* Collection entries:
========================================================================
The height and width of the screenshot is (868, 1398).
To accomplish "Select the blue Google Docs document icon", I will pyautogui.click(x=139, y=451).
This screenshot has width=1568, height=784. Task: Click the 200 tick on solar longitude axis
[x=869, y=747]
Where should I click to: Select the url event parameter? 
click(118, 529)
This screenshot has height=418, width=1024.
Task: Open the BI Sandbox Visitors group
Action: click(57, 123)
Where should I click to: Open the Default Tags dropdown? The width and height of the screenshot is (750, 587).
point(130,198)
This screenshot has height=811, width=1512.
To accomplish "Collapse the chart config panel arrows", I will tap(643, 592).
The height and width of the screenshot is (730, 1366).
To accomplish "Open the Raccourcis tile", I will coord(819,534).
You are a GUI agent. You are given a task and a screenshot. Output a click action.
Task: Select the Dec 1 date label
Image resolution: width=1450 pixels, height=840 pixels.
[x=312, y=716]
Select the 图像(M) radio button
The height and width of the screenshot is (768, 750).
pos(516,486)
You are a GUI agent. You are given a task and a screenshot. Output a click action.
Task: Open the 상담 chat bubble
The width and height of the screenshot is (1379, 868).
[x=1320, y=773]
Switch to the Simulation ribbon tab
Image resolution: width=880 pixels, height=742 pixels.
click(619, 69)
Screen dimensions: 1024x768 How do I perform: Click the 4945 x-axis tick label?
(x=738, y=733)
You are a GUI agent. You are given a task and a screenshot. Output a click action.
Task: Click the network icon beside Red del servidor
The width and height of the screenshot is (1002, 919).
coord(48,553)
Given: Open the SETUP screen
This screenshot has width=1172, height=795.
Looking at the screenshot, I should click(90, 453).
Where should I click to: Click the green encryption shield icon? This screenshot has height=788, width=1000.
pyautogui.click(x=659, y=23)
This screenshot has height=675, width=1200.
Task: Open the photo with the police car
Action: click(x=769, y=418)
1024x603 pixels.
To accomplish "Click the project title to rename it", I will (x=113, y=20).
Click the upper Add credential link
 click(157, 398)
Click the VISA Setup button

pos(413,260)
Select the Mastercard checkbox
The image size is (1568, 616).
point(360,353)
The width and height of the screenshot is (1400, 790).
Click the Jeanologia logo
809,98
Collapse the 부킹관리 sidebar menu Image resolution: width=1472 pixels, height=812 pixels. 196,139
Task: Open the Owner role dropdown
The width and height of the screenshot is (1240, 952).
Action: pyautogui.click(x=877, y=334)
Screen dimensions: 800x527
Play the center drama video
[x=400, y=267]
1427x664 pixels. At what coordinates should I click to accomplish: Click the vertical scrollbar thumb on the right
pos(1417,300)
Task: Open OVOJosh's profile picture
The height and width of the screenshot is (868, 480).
========================================================================
* WORK TO DO:
Can you write out the rows again, requests included, from the line containing "Where should I click to: Open" through the line containing "will tap(643, 592).", scaling every coordinate in the answers by 1.45 and rounding to whole numbers with halves going up?

* FINISHED TASK:
Where should I click to: Open the Default Tags dropdown? The width and height of the screenshot is (750, 587).
point(189,287)
This screenshot has height=811, width=1512.
To accomplish "Collapse the chart config panel arrows", I will tap(932, 858).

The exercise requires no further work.